Answer these from the page on the iPhone XS cameras:
1. What aperture does the 2X telephoto lens have?
2. Who is Apple's senior director of camera hardware?
3. In a physical camera, what does a higher-number f-stop represent?

■ **Page**:
※ ※ ※

The dual 12-megapixel cameras on the iPhone XS models have specs virtually unchanged from the first iPhone X: two vertically aligned 12-megapixel cameras, an f1.8 wide angle lens and a f2.4 2X telephoto lens, and a 7-megapixel forward-facing camera as part of the TrueDepth module and its passel of sensor technologies. However, all of it is backed with new image sensors, lenses, and a brand-new image signal processor that comes as part of the new A12 Bionic chipset.
Like me, Souza marveled over the updated portrait mode capabilities that let you adjust the background blur effect after you take the photo, with either the front or rear dual camera system. He told me he didn’t think consumers would take notice of the f-stop numbers on the interface.
Later, on the phone, Souza said, “I think they’ll use it and not really understand it.” But he added that consumers will understand the results and see how “when they go in one direction, everything other than what’s in focus gets less in focus and the other way things get more in focus.”
“I love this decision by the team to honor art of photography and the work that went into characterizing how great lenses work,” said Apple senior vice president of worldwide marketing Phil Schiller when I asked about the decision to include f-stop numbers in the depth editor interface.
Schiller, along with Graham Townsend, Apple’s senior director of camera hardware, and Sebastien Marineau-Mes, Apple’s vice president of software, sat down late on the afternoon of iPhone XS launch day to peel away the veil of secrecy surrounding at least one part of Apple’s iPhone technology matrix: how they design and develop their photo and video capture hardware and software.
The numbers consumers will see on these phones and through the photo editing app are not just an old-school nod to how f-stops and aperture control work on DSLR cameras. Schiller told me Apple engineered an exact model of how a physical lens at those aperture numbers would behave.
In a physical camera, a higher-number f-stop represents a smaller aperture opening and a longer depth of field. In other words, a setting of f1.4 would have the front of a subject’s face in focus while the background is fuzzy. On the other hand, a setting of f16 puts almost everything front and back in focus.

※ ※ ※

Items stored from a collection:
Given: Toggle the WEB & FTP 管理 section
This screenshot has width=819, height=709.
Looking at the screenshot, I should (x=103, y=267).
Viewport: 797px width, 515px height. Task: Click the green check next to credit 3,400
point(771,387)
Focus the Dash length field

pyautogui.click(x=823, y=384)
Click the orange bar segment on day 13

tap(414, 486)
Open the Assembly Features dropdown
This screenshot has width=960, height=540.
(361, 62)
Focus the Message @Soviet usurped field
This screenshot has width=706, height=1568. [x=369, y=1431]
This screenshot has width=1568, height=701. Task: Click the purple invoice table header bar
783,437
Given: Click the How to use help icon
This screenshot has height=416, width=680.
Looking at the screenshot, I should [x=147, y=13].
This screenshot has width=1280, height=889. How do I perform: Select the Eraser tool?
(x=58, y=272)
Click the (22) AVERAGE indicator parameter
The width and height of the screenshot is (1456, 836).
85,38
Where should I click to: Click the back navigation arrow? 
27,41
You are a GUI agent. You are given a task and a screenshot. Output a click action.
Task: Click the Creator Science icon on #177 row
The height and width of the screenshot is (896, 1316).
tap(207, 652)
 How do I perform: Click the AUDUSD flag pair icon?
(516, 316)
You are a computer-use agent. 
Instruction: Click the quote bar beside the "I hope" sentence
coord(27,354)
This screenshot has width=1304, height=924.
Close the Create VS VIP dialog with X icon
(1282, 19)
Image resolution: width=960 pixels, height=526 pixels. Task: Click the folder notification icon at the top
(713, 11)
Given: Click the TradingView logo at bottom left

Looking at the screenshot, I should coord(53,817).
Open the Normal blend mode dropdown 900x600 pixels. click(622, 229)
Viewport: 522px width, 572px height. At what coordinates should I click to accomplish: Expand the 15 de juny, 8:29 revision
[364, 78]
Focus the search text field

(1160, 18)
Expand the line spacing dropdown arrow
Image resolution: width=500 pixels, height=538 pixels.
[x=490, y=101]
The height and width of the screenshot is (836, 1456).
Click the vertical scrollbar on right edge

※ ※ ※

■ **The response**:
1. f2.4
2. Graham Townsend
3. A smaller aperture opening and a longer depth of field